■ **GIVEN TASK**: Return each line of the records below that contains the word "panel". Case counts.

Start of SOURCE DATA

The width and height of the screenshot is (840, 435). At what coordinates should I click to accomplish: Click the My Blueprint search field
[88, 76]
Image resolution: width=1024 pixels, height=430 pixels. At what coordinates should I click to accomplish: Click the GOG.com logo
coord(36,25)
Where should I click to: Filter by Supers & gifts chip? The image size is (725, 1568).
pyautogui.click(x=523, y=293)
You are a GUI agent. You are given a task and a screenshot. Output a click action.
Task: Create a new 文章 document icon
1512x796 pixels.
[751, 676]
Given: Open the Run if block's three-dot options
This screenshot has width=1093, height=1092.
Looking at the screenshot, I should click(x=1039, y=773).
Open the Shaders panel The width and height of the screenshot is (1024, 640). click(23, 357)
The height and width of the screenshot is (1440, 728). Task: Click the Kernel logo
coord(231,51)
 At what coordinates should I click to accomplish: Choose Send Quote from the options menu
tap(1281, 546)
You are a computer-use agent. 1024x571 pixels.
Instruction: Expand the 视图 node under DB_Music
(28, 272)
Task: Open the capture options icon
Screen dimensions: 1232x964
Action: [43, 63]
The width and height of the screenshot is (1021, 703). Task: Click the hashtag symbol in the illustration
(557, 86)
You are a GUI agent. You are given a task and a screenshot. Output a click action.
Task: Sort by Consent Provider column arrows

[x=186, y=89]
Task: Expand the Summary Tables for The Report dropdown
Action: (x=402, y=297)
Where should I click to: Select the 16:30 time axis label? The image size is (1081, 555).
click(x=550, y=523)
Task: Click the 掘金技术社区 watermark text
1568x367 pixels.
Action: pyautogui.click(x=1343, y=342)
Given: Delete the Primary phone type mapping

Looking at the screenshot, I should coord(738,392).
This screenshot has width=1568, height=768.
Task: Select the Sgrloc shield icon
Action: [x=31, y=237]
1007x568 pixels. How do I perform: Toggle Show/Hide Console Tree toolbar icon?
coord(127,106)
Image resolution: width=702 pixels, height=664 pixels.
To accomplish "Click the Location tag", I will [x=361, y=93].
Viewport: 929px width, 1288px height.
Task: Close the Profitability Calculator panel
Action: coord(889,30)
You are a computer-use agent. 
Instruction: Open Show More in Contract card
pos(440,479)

End of SOURCE DATA

■ **FULL ANSWER**:
Open the Shaders panel The width and height of the screenshot is (1024, 640). click(23, 357)
Task: Close the Profitability Calculator panel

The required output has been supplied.